Friederikes Klobrille

     
Bergmanns Jessica zieht nach ihrer Ausbildung aus dem Mädchenzimmer zuhause aus und um. Nach Hannover. Alexanders Friederike ist auch fertig und zieht aus ihrer Studentenbude aus und um. Nach Hamburg. Friederike zum dritten Mal. Alle Menschen sind öfter als einmal im Leben am Ausziehen und damit Umziehen. Die Geburt ist der erste Aus - und Umzug (siehe die Geburtsanzeigen der Säuglinge, die wegen zu engen Wohnraums ausziehen). Danach kommen weitere: Auszüge aus der Wiege, dem Kinderzimmer. Umzüge sind so oft, dass sie gewöhnlich sein sollten. Was sie nicht sind. Denn jedes Mal hinterlässt man etwas auf dem Sperrmüll oder bei Nachbarn und jedes Mal kommt für die neue Wohnung was hinzu. Was aber vom Bisherigen zieht jeweils mit um? Was wird speditiert?

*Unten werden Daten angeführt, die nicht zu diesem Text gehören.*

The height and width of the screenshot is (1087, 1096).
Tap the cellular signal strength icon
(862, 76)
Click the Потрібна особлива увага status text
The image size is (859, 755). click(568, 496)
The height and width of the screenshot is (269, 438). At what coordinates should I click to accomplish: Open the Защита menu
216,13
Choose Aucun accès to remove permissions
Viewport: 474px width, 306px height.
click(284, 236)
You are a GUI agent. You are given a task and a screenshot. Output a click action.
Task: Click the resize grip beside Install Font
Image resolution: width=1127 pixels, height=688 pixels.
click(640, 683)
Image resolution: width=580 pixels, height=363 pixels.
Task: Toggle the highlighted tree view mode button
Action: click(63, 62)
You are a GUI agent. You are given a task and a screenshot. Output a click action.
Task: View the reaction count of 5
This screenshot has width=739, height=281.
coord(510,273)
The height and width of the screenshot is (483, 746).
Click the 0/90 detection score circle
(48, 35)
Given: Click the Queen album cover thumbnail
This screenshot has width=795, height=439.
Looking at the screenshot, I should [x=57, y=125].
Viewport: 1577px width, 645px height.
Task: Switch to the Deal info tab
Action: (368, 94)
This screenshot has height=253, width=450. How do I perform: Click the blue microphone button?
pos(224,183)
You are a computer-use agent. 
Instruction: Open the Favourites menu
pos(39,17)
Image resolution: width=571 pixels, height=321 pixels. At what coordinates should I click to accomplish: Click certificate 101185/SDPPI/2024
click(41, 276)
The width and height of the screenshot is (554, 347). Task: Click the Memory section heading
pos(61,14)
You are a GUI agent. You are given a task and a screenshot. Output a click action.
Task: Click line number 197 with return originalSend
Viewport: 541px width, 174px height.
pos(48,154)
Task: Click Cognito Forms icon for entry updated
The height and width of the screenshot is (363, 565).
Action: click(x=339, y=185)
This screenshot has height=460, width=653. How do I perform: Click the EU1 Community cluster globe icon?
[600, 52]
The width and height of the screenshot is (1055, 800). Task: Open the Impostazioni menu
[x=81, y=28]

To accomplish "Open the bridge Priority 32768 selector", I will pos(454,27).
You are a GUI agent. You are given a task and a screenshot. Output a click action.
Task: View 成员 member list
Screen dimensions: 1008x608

Friederike zieht mit ihrer Klobrille um. Vom ersten kleinen eigenen Zimmerchen mit Badezimmerverschlag be-sitzt sie eine eigene Klobrille. "Be-sitz" im wörtlichen und im übertragenen, kapitalistischen Sinn.
"Da bin ich eigen," meint sie. Und besteht beim Umzug auch darauf, diese Brille selbst abzumontieren und tapfer durch die Heerscharen männlicher Umzugshelfer zum Speditionsauto zu transportieren (Beckers Firmen-Kastenwagen aus Linden). Tapfer ist sie, weil die Umzugshelfer natürlich dies Phänomen der zum Eigentum der Mieterin gehörenden Klobrille aus einer Mietwohnung eigentümlich finden.
  "Ich bin da eigen," meint natürlich, dass Friederike einen besonderen Anspruch an Körperhygiene hat. Oder - weiter gefasst - an Ästhetik. Letztlich zieht sie mit ihrer Ästhetik um.
Andere Menschen ziehen mit ihrer Zwanghaftigkeit um. Z.B. Onkel Gerhard, der mehrere Biedermeiermöbel zurückließ, aber die beiden Schränke mit seiner Briefmarkensammlung mit ins Altersheim umziehen ließ. Sammler sammeln, damit nach ihrem Tod etwas von ihnen bleibt (die "Denk-mal"-Funktion). Oder Tante Uschi. Sie zieht immer mit ihrem 2, 75 Konzertflügel um, obwohl sie gar nicht spielen und klassische Musik nicht leiden kann. Tante Uschi zieht mit ihrer Freude an Repräsentation um.
Oder Alexander: Er besitzt viel: 5000 Bücher, zwei Klaviere, zwei Pferde, vier PC`s, drei Frauen. Wenn er umzieht, "siebt" er (außer Frau und Töchtern) und nimmt eigentlich von allem was mit. Teile für das Ganze, pars pro toto. Wie Noah, der auch von allem ein bisschen mit in die Arche nahm. Weswegen aber Umzüge richtig schwer sein können und einem schwerlastig nachhängen, hängt mit dem schwierigsten Umzugsgut zusammen. Der Seele. Nach der fragen nur die wenigsten Umzieher und Spediteure. Passen wir auf, Jessica, Friederike und wir alle, die umziehen, dass die Seele ebenso gut behandelt wird - wie Friederikes Klobrille.